Directions:
• 1. Answer these questions about the interview text:
(a) Which two indigenous Mayan dialects did most of the writer's interviewees speak?
(b) Which organization did the writer join right out of grad school, and in what role?
(c) In what year did the writer present a first poster at the ASTMH Annual Meeting?
• 2. Continue the interview text in the same voice, starting after its final sentence.

Exercise text:
What did you learn from the experience abroad?  

With support from the Health Team at ECOSUR, I learned how to develop a culturally sensitive survey and how to best conduct key-informant interviews. I learned that networking is key when trying to gain access to marginalized groups, and that it takes time to earn trust in that small circle. I learned that research is hard, research in developing countries can be even harder, and research in an entirely different language is the hardest! (Most of my interviewees spoke Tzotzil or Tzeltal – two of many indigenous Mayan dialects.)

What has been your career path since completing the program?  Has the degree helped?

Since completing the MSGH program I have worked in a number of roles focusing on international development. Right out of grad school, I joined Management Sciences for Health (MSH) as a proposal recruiter, working with the Business Development (BD) Team to identify key personnel for upcoming grant applications. In that role I travelled to both Nairobi, Kenya and Abuja, Nigeria to meet field staff, conduct interviews, and support proposal development. In 2017, I moved to a new role at Medical Care Development International (MCDI) where I have supported 6 different health projects focused on preventing zika, malaria, and cervical cancer. I have travelled to San Salvador, El Salvador, Malabo, Equatorial Guinea, and attended the Multilateral Initiative on Malaria Conference in Dakar, Senegal. This past year (2018) I presented my first poster at the American Society for Tropical Medicine and Hygiene (ASTMH) Annual Meeting. Currently, I am a Business Development Officer here at MCDI, where I support the organization’s strategic plan through relationship building, proposal development, and knowledge management. In a BD role, we are often required to learn and master new subject matter on a monthly and even weekly basis. My experience at Georgetown University prepared me for these “crash course” demands. The interdisciplinary nature of the courses offered by the MSGH program gave me a basic understanding of many subject areas, providing a foundation of Global Health methods and topics.

Data to examine:
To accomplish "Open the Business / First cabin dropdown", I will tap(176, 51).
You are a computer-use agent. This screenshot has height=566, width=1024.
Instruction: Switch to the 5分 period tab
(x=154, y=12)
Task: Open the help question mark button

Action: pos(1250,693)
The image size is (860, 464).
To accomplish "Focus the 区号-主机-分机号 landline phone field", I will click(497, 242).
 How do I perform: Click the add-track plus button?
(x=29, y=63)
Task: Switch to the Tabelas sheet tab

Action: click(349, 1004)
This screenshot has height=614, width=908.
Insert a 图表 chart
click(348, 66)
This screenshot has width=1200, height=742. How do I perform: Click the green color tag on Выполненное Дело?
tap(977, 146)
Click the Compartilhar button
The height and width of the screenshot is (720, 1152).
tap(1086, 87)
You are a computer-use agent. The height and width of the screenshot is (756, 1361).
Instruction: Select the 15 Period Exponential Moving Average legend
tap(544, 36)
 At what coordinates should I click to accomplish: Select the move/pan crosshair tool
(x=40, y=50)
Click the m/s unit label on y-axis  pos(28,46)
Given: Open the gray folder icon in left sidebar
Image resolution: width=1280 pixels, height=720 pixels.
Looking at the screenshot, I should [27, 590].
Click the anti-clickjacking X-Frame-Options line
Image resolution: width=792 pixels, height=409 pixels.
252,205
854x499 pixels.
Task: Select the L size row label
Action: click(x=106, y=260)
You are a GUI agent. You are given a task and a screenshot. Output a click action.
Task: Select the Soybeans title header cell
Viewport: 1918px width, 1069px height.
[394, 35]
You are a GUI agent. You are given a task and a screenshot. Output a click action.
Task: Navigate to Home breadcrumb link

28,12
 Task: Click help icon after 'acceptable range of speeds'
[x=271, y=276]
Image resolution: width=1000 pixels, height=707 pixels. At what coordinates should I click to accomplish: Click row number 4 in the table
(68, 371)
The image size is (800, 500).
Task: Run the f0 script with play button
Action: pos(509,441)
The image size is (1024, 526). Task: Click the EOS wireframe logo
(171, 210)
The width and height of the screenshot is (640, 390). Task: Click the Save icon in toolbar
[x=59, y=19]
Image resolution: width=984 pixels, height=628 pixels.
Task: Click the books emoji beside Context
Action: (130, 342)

Per-task answers:
• 1.
(a) Tzotzil and Tzeltal.
(b) Management Sciences for Health (MSH), as a proposal recruiter.
(c) 2018.

• 2.
What makes Washington, DC a great place to pursue graduate study?

I moved to Washington, D.C. on the first day of the MSGH program in 2013 and I haven’t looked back. A program in the District provides access and exposure to so many opportunities for professional growth. The international development community here is focused on engaging with and learning from one another, and not a week goes by without news of an upcoming workshop or conference. The social nature of the city also encourages that cross-learning and collaboration, and the sheer number of international organizations both large and small is an asset during a job hunt!

Would you recommend Georgetown's MSGH program to a budding global health professional?

The MSGH program at Georgetown University is a great choice for anyone looking to continue their education in Global Public Health. The professors provide amazing context due to their first-hand experience working in the field as scholars. The broad exposure to Global Health topics provides the opportunity for students to build a strong technical foundation. The long-standing connections with investigative centers in low- and middle-income countries provide a great platform for learning research students. The lasting connections I made at Georgetown with colleagues and professors will impact my professional development for years to come!